One eye on the mountain, one on the altimeter, I climbed. Twenty-five thousand. Twenty-six! We were over the Talung Saddle. Shrieking winds flung their mighty breaths into our bird’s face and buffeted the Junkers as though it were a bobbing cork on a mill race.

We pitched – slid dangerously. I feared for our lack of tail as we dropped a thousand feet. Face with an imminent crash against Kanchenjunga’s thighs, the Junkers bucked and rolled and pitched like a tramp in a November sea on the north Atlantic.

The Talung glacier, spotless white, grinned with cruel, jagged and glimmering teeth, grinned up at us through a rift in the white foam.

I climbed as best I could – twenty-seven thousand – twenty-eight. We were flush with Kanchenjunga’s crown of icy cathedral spires – twenty-eight five hundred – I prayed the altimeter wouldn’t bust. In the distance was Everest’s higher coronet, lofty, proud, merciless.

“Go over it!”

Kenvon shrieked like one possessed. “Go over it, I say! I’m a conqueror – conquering a great mountain. I’ll subdue Everest another day!”

Nuts, that’s what he was, I told myself. Twenty-nine thousand feet – my head swam – nausea gripped me and I fought to hold the stick in my frozen hands. Consciousness tried to leave me. My nose and ears were wet with running blood. The frigidity was intensely painful – the electric heaters were impotent against this chill that only Titans could withstand.

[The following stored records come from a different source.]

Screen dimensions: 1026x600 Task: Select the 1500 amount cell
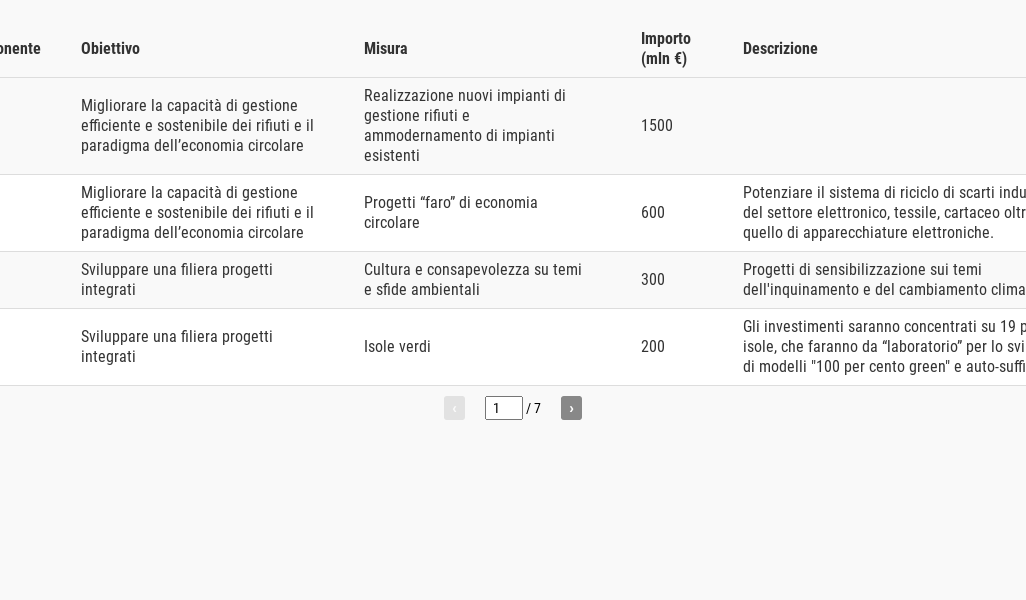(x=657, y=126)
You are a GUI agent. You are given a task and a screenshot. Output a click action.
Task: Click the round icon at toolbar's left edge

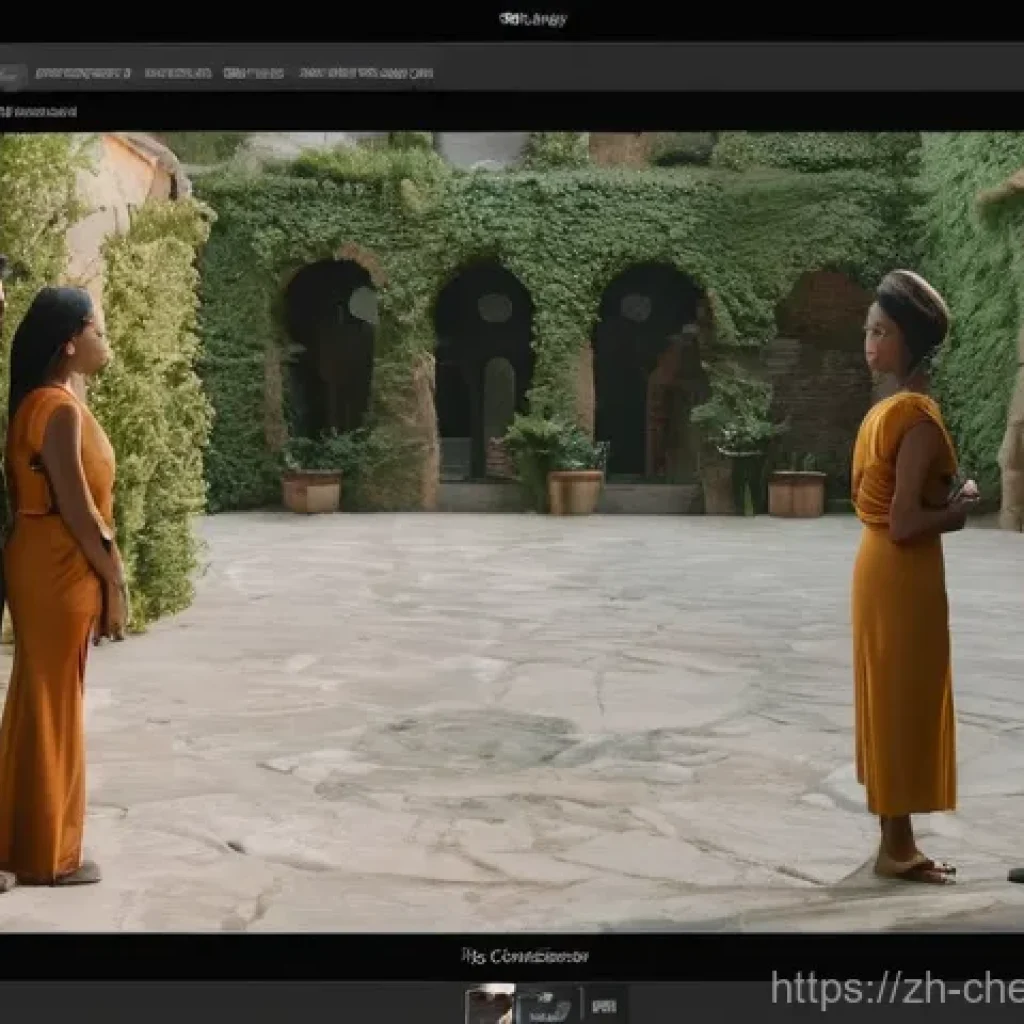pyautogui.click(x=12, y=75)
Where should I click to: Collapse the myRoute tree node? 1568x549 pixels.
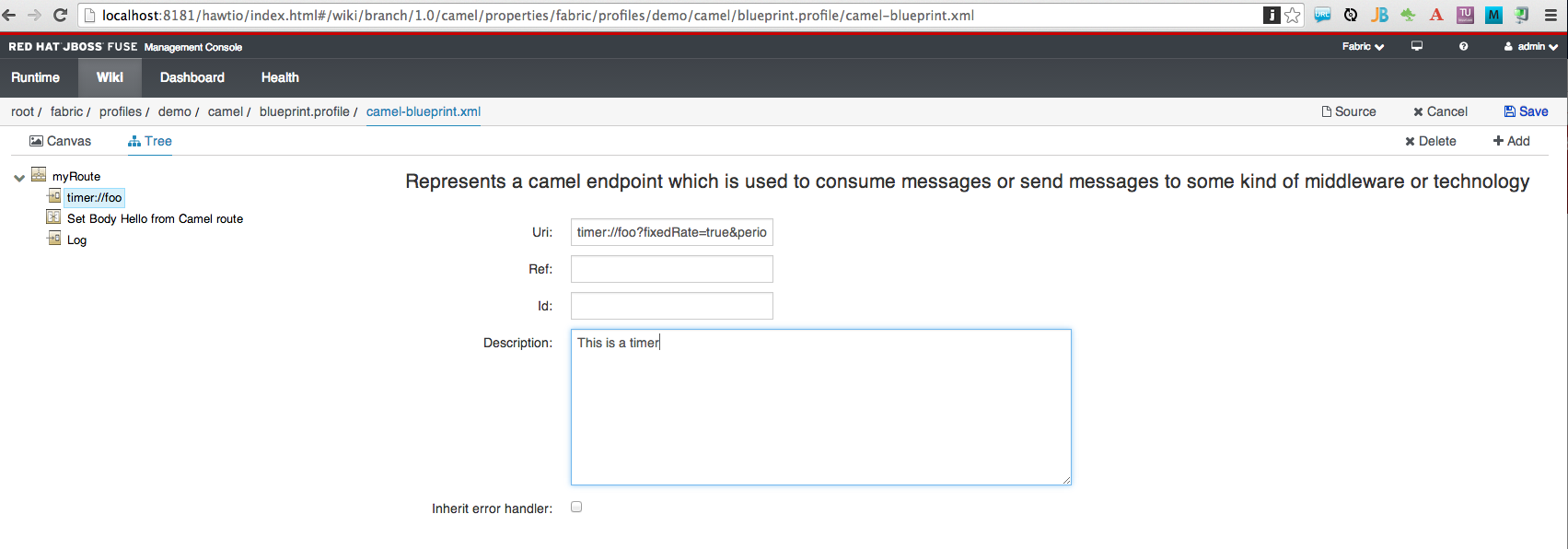click(19, 178)
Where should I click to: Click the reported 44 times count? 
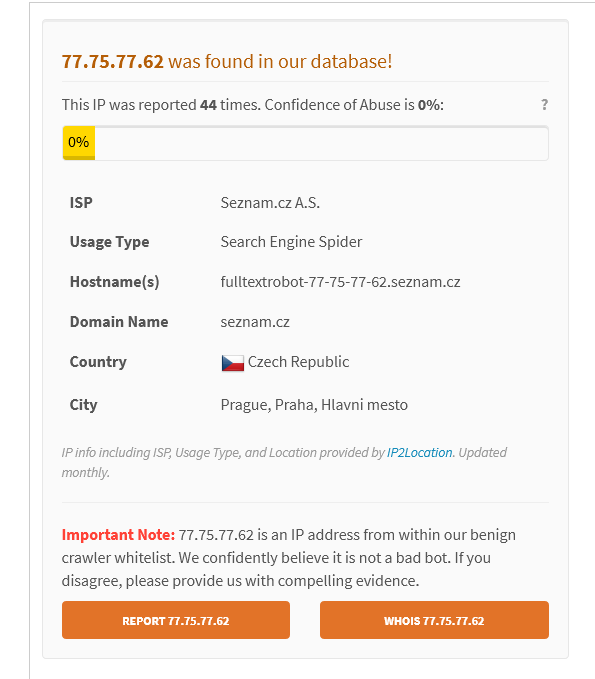(208, 105)
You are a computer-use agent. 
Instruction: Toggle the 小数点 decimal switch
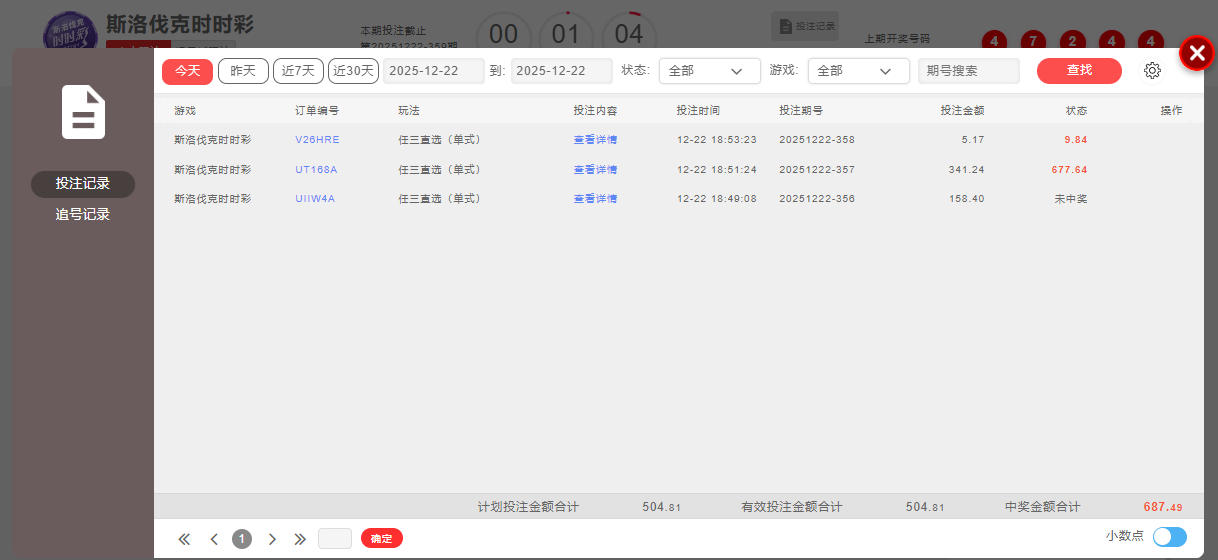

Kanchenjunga passed beneath us – beneath the first mortal men. We were speechless, not from fear or illness, but from sheer ecstasy. Beauty and conquest alone kept our blood from freezing.

I guided the plane through the gales above the Zemu Glacier. We circled Siniolchum, seven thousand feet below, a mere speck beneath our frost-bitten feet.  We were five miles over God’s terra firma.

“Now go back – to the highest peak in Kanchenjunga!” Kenvon gasped by way of command.

He busied himself with the weighted flag, the American colors fastened to a heavy balled spike. Lacrosse took picture after picture, his fingers bleeding when their cold skin touched the hard camera. Harker made copious notes with a trembling hand. Myself, I was content to drink in a beauty that only challenged that of Ireland’s lakes in the springtime, and simultaneously, to curse the arctic weather.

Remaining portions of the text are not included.